The Great White Way is attracting more green from advertisers for several reasons. For one, they're reaching an audience that's well off. Serino Coyne, one of the dominant ad agencies along Broadway-itself snapped up by holding company Omnicom Group just a year ago-claims that 33% of Broadway goers earn more than $150,000.
The agency says that's a good value for sponsors since shows such as "Wicked," backed by Universal, cost upward of $14 million to produce. Broadway is also an efficient way to target women who make up 64% of the audience, according to Serino Coyne. And it's not strictly local: Nearly half, 49%, of the Broadway audience comes from U.S. cities outside of New York.
Visa USA has found that its sponsorship of Billy Joel's national tour of "Movin' Out" has helped it reach a wider audience. The company is helping build a national audience for the show via a TV commercial from Omnicom's BBDO Worldwide, New York.
George Perry, director-event and sponsorship marketing at Visa USA, said the company was looking for a showcase sponsorship. "How do we say this is big and exciting? One way was to attract not only theater goers but a whole new group of people, Billy Joel fans."

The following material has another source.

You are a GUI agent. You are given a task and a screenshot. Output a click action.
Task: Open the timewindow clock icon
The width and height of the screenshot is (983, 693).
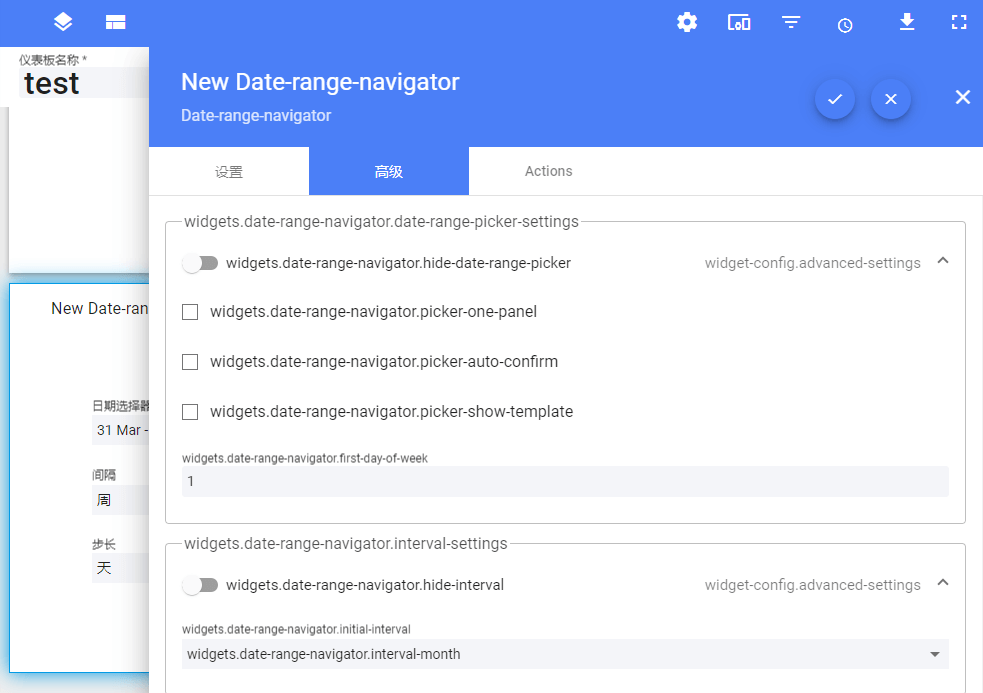click(845, 25)
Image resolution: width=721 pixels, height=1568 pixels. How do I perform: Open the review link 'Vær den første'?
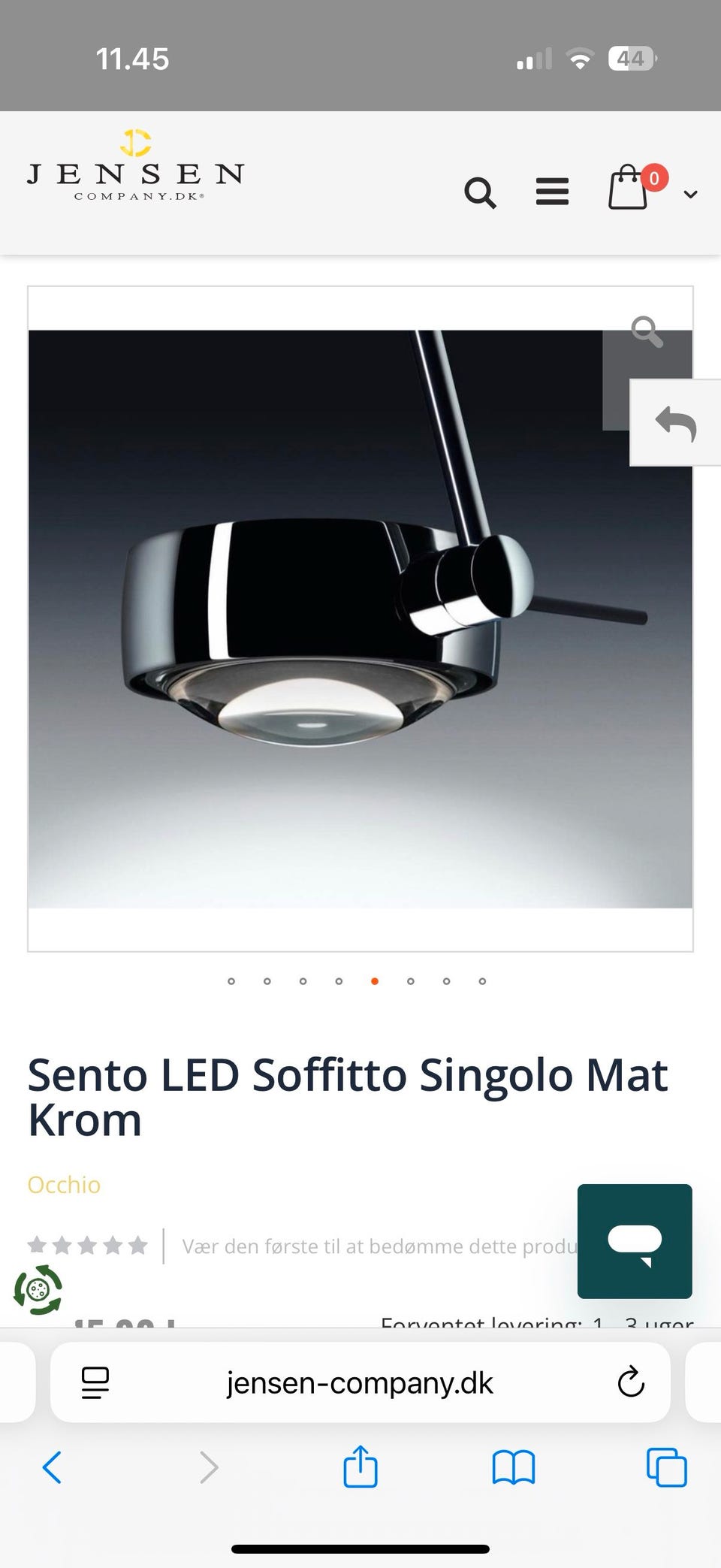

Moreover, a number of theaters have followed sports arenas in selling naming rights: The American Airlines Theater, The Cadillac Winter Garden and the Ford Center for the Performing Arts among them. Currently, Serino Coyne is currently looking to replace Mercedes-Benz as a name sponsor of New York's Minskoff Theater.
The Broadway melody may not be music to everyone's ears, however. Phil Birsh, publisher of the theater handout Playbill, which has a circulation of 1.4 million per month, said he hears complaints from advertisers that Broadway audiences aren't big enough. He added that product-placement deals are tough given that the audience can't see in detail what's happening on stage.
Not all theater critics impressed. "I detest the naming of theaters and turning them into billboards for airlines and auto companies," said Linda Winer, theater critic at Newsday. "I have yet to refer to the American Airlines Theater, it is the Roundabout Theater on 42nd Street. It so debases the street."